- _YOUR GOAL_
Print the stretch of items from the line containing "Where should I click to: Open" through the line containing "Action: pos(108,32)", copying each line exactly and including both ends.

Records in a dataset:
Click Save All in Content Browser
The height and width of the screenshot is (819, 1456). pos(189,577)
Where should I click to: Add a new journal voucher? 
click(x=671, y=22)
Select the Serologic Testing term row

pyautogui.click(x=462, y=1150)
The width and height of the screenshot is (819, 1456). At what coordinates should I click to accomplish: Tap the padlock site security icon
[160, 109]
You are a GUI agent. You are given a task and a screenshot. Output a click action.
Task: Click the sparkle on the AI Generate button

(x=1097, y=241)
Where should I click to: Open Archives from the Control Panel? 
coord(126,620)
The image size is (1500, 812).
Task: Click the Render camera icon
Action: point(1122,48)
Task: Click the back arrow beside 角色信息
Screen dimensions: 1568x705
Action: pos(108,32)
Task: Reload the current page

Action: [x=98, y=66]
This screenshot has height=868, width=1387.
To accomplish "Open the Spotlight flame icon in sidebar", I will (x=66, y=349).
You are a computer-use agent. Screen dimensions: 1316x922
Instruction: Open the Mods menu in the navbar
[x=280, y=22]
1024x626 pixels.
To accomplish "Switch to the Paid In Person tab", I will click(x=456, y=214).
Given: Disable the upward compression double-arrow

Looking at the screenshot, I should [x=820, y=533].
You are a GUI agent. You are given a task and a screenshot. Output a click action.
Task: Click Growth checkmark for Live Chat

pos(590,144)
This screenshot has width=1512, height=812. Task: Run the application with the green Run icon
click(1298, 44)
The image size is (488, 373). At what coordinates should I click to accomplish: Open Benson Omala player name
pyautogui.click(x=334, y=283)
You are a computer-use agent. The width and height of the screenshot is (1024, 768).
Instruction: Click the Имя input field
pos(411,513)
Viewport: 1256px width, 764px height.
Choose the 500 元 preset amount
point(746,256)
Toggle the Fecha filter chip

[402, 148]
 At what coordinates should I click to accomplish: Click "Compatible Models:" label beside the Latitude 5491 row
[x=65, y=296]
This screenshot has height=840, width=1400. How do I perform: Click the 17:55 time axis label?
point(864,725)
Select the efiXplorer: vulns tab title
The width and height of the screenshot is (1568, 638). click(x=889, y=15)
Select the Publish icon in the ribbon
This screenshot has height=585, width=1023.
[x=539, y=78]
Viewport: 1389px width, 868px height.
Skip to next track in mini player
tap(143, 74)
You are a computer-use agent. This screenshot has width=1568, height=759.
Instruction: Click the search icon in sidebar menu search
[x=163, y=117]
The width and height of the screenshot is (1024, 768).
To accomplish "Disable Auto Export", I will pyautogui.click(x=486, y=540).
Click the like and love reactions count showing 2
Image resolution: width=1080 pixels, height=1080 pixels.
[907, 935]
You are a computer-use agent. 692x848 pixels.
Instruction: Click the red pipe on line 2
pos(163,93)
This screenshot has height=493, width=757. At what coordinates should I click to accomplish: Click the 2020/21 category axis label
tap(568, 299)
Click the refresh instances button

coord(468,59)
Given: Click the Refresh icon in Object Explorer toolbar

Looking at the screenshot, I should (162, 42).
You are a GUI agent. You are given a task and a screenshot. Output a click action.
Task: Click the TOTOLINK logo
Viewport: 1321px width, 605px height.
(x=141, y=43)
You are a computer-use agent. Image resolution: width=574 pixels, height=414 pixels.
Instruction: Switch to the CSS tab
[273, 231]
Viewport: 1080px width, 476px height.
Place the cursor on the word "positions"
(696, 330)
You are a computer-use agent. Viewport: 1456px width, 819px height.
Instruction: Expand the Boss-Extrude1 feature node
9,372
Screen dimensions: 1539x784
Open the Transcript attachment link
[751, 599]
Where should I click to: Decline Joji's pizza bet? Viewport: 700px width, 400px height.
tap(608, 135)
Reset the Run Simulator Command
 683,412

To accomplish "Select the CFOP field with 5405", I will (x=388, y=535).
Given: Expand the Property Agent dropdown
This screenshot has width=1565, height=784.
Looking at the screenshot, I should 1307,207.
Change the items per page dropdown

- _SOLVED PROBLEM_
Where should I click to: Open Archives from the Control Panel? 
coord(126,620)
The image size is (1500, 812).
Task: Click the Render camera icon
Action: point(1122,48)
Task: Click the back arrow beside 角色信息
Screen dimensions: 1568x705
Action: pos(108,32)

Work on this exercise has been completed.